J’ai, du reste, entendu dire par un ancien très haut fonctionnaire de la Restauration que l’on n’était point fâché aux Tuileries du tumulte suscité par la pièce nouvelle, qui détournait l’opinion publique de préoccupations déjà inquiétantes. De l’opinion publique, Théophile Gautier ne se souciait guère : il était à Hernani, à Victor Hugo ; il s’était donné d’un élan irrésistible, tout entier, sans idée de retour ; il ne se reprit jamais, jusqu’à la dernière heure il resta dévoué au dieu de sa jeunesse ; lorsque la mort, si cruellement empressée, lui arracha la plume des mains, il écrivait et laissa inachevé un article intitulé Hernani.
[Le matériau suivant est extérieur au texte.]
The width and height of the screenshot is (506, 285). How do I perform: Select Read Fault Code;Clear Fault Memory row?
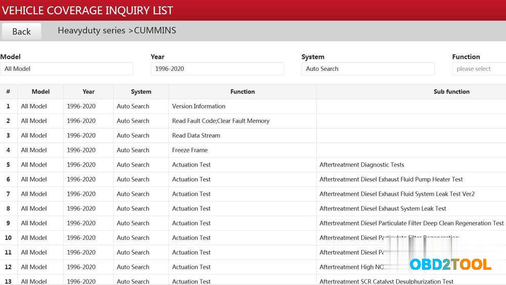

Les dernières lignes sont consacrées à Mme de Girardin : « Ce soir-là, ce soir à jamais mémorable, elle applaudissait comme un simple rapin entré avant deux heures, avec un billet rouge, les beautés choquantes, les traits de génie révoltants… » La phrase est interrompue par la grande faucheuse dont l’œuvre ne s’interrompt jamais.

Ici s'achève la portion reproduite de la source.